Terry McEvoy, Analyst

Hi, good morning everybody.

Jamie Anderson, CFO

Hi, Terry.

Terry McEvoy, Analyst

Maybe I understand the expense guide. If the foreign exchange is at the midpoint of about $12 million and leasing is $20 million in the first quarter, is that trend included in the total non-interest expense of $128 million to $130 million?

Jamie Anderson, CFO

Yes, that's correct. We see about a $1.5 million increase in expenses from the fourth quarter to the first quarter, mostly due to payroll taxes starting over. This explains why expenses are not decreasing even as some variable costs go down, which affects the expense trend from the fourth quarter to the first quarter. Yes, this is included in the $128 million to $130 million range.

Terry McEvoy, Analyst

Okay. As a follow-up, regarding the classified asset, which pertains to an FX transaction, I would like to inquire about any potential credit risk associated with that business. Can you also clarify if there is a specific reserve for this business? Any additional insights would be appreciated.
+ + +
Reproduce the full earnings call exchange above, word for word. Work from the earnings call exchange alone, with no outside sources.

Information provided:
+ + +
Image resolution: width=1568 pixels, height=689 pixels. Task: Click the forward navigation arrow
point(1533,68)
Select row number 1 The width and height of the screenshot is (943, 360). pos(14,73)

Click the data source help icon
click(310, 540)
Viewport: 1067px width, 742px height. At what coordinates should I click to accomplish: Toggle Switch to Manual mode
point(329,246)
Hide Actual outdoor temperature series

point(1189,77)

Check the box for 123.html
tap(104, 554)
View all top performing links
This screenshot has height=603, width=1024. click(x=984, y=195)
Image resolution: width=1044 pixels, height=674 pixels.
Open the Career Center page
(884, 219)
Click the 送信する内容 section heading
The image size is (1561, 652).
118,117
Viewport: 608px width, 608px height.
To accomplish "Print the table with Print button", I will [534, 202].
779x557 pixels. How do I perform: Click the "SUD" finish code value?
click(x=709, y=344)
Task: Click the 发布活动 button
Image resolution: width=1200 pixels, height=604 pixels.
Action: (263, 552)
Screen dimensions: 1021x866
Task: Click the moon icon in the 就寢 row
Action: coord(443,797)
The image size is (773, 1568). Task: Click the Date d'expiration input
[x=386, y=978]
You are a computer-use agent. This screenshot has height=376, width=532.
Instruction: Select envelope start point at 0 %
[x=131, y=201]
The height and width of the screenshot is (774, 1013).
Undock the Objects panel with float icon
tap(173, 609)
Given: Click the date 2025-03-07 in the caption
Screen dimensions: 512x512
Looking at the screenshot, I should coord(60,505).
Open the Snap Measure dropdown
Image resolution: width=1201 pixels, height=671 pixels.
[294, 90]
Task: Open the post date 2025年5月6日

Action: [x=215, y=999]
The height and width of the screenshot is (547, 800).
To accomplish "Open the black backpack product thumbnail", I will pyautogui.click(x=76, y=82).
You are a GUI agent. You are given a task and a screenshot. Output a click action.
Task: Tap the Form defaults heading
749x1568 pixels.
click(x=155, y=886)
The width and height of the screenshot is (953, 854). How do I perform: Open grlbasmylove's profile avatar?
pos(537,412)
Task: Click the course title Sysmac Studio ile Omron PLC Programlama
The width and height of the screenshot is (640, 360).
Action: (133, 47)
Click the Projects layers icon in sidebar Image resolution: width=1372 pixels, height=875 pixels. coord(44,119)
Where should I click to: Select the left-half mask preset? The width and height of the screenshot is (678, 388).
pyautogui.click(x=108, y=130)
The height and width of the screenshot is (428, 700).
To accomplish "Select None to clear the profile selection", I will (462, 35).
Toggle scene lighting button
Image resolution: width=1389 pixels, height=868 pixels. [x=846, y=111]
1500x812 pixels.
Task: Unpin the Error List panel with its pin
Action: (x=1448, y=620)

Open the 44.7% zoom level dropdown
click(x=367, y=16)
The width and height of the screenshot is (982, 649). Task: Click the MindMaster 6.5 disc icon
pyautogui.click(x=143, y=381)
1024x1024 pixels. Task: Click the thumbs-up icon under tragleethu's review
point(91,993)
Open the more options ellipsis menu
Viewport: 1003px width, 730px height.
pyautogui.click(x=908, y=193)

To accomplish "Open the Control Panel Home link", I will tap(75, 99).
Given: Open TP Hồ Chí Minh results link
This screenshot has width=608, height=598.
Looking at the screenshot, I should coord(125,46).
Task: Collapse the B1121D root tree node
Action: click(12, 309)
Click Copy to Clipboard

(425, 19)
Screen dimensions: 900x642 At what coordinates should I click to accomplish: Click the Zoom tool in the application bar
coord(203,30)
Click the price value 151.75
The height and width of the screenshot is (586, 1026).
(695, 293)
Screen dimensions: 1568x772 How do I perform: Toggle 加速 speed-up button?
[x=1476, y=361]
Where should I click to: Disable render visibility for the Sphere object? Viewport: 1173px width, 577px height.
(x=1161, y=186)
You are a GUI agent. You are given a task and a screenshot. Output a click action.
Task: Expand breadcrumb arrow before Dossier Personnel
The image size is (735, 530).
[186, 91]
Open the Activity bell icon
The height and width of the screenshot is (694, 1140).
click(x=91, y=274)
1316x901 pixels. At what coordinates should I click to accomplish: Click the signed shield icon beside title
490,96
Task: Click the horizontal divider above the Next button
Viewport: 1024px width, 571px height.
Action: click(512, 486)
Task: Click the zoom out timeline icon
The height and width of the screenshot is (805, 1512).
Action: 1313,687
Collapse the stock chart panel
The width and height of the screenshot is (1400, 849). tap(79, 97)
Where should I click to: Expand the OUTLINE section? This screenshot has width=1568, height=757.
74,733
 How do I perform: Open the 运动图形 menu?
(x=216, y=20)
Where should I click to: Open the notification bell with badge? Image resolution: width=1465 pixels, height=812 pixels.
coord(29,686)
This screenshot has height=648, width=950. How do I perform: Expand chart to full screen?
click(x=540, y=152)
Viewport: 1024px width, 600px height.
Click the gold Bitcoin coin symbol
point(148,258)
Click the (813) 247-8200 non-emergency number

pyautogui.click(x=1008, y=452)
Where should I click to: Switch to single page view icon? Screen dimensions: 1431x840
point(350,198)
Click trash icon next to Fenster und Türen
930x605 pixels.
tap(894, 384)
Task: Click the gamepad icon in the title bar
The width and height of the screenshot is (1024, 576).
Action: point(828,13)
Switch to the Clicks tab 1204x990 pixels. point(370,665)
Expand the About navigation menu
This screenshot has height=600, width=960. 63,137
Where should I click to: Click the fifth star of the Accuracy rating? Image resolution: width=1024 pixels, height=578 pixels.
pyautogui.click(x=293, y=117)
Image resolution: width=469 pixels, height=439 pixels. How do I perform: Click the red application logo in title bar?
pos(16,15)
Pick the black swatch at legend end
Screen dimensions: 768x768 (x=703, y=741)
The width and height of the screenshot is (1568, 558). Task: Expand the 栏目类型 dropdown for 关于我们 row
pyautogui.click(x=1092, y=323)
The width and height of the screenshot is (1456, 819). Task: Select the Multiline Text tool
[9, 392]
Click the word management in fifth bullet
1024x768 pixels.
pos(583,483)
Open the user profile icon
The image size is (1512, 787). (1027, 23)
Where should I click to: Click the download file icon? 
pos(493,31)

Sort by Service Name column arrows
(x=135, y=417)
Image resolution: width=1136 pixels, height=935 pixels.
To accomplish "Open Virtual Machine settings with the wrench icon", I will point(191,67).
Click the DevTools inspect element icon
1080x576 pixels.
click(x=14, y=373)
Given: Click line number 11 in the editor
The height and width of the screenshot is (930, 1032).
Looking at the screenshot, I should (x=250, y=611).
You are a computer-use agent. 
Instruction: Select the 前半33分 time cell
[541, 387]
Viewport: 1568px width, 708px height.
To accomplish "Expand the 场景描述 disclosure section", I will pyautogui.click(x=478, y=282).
+ + +
Output:
Terry McEvoy, Analyst

Hi, good morning everybody.

Jamie Anderson, CFO

Hi, Terry.

Terry McEvoy, Analyst

Maybe I understand the expense guide. If the foreign exchange is at the midpoint of about $12 million and leasing is $20 million in the first quarter, is that trend included in the total non-interest expense of $128 million to $130 million?

Jamie Anderson, CFO

Yes, that's correct. We see about a $1.5 million increase in expenses from the fourth quarter to the first quarter, mostly due to payroll taxes starting over. This explains why expenses are not decreasing even as some variable costs go down, which affects the expense trend from the fourth quarter to the first quarter. Yes, this is included in the $128 million to $130 million range.

Terry McEvoy, Analyst

Okay. As a follow-up, regarding the classified asset, which pertains to an FX transaction, I would like to inquire about any potential credit risk associated with that business. Can you also clarify if there is a specific reserve for this business? Any additional insights would be appreciated.